Really Smart Characters - Some Rules Ideas

I'm working on something. Right now, the rules are a little rough but this is what I have so far on running characters with really high Intelligence and/or Education.

High Education and The Memory Palace

Characters with high Education have the equivalent of degree-level minds, even if they have no other formal qualifications.

Characteristic --DM - Academic Equivalent
9- +1 - Degree (BA, BSc)
10-11 - +1 - Masters (MA,MSc)
12 - +2 - Doctorate (PhD, DPhil)
13-14 - +2 - University Chair, Professorship
15 - +3 - Post-Doctorate (Nobel Prize winner, Fields Medal winner)

High Education means access to incredible knowledge, stored away in the character's mind. Most such characters have access to what is called a Method of Loci, or Memory Palace - in Traveller, they'd probably have a Memory Space Station or Memory Startown.

Method of Loci, Education, 1-6 minutes to store, 1-6 seconds to recall, Average(+0).

Roleplaying: A successful roll allows the Referee to remind the character of a relevant fact which the player might have forgotten.

Well?
 
Another snippet:- a rule for quick learning.
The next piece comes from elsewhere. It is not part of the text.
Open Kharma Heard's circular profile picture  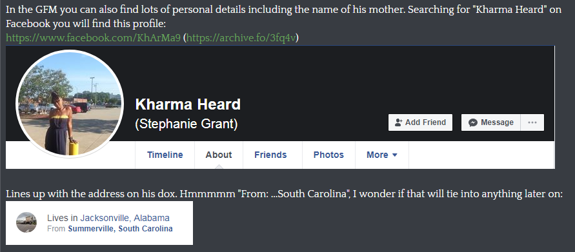pyautogui.click(x=70, y=104)
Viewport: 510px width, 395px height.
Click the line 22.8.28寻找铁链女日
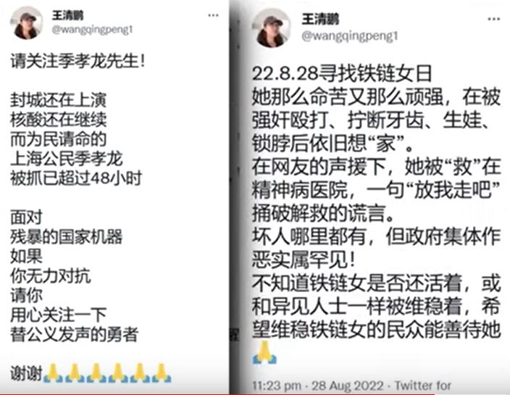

This version is nowhere near as quick as those monstrous creatures encountered in Secrets of The Ancients, where they could learn a new skill to level-0 in 1d6 combat rounds, level-1 in 1d6 minutes and level-2 in 1d6 hours; this is a more balanced game mechanic, although I'd be happy to let the players develop that genetic ability of The Hunters of Men if they could persuade me with enough money / women / a guaranteed freelancer job for life.
Quick Learning
The mirror neurons in the brains of some people are more active than others, allowing for new skills to be learned at a far more rapid pace than normal people.
In game terms, the following game mechanic supersedes the “Learning New Skills” section of the Traveller Core Rulebook, page 59.
Speed Learning
A character using this ability learns new skills with incredible speed, drawing upon what he already knows and cross-referencing existing skills and knowledge. This ability applies to skills where Intelligence or Education can be applied, such as Astrogation, Language or Science.
When improving a skill, a character can ignore his Skill Points count. Rather than take 1 week per point of the new level he is trying to learn, the character takes 1d6 days per point of the new level he is trying to learn to learn that new level of skill – so to go from Recon-2 to Recon-3 would take the character just 3d6 days of down time.
As a bonus effect, the character can learn such skills to level-0 in 1d6 hours.
This ability requires no die roll: it is automatic.
 
All too often I've seen or heard of games where it seams to be about the players following clues and solving puzzles and coming up with the solutions.

It can be problematic for a average player to role play a much higher Int and Edu character. It also can be an issue reigning in a high int/edu player who's character has lesser capability.
alex_greene said:
Why not just use the rules from the book? It seams like the same thing.
Core Rules page 48 said:
Characteristic Check: These checks are used when the character’s innate abilities are the most important influence on the result.
- When trying to decipher an alien puzzle-box, a character uses his Intelligence Dice Modifier.
- When attempting to remember some trivia or piece of common knowledge, a character uses his Education Modifier.
 
Turning every High-Edu character into Sherlock seems a bit weird. I'd model stuff like Memory Palace as skills; a successful test lets you make Investigate or Science tests taking 1-6 seconds inside your own head, so you can investigate a scene instantly.
 
Mytholder said:
Turning every High-Edu character into Sherlock seems a bit weird. I'd model stuff like Memory Palace as skills; a successful test lets you make Investigate or Science tests taking 1-6 seconds inside your own head, so you can investigate a scene instantly.
The best high-Edu characters already are Sherlocks, and it's not weird to have a tool that can help keep all of the memories and knowledge in your head in order.

In fact, possession of such a tool might be the USP that brings the Patrons to the character's yard.

Also, the remit is to avoid creating new skills as much as possible, so these must come across as natural talents and abilities which can be universally applied to all skill task checks.

Imagine no Jack-of-all-Trades skill. Now imagine what could fill that gap.
 
This one's difficult, since the essential part is the role-play, and the ability to stay in character.

I can see a face-off between the player and the DM having contested dice rolls, as it's slowly established what the character knows. Someone should take notes.
 
Condottiere said:
This one's difficult, since the essential part is the role-play, and the ability to stay in character.

I can see a face-off between the player and the DM having contested dice rolls, as it's slowly established what the character knows. Someone should take notes.
There are those who can take notes, and roleplay people who are smarter than they are; and for everybody else, who want to roleplay someone who can crunch complex numbers and work out tensors in their heads, or play multiple Grandmaster-level chess games simultaneously in their minds without once looking at a board, there should be simple hacks that can allow their characters to do what they, the players, cannot.
 
I like these rules, seem a good way to represent high EDU/INT characters in a Traveller game, regardless of the actual player capabilities to play such a character.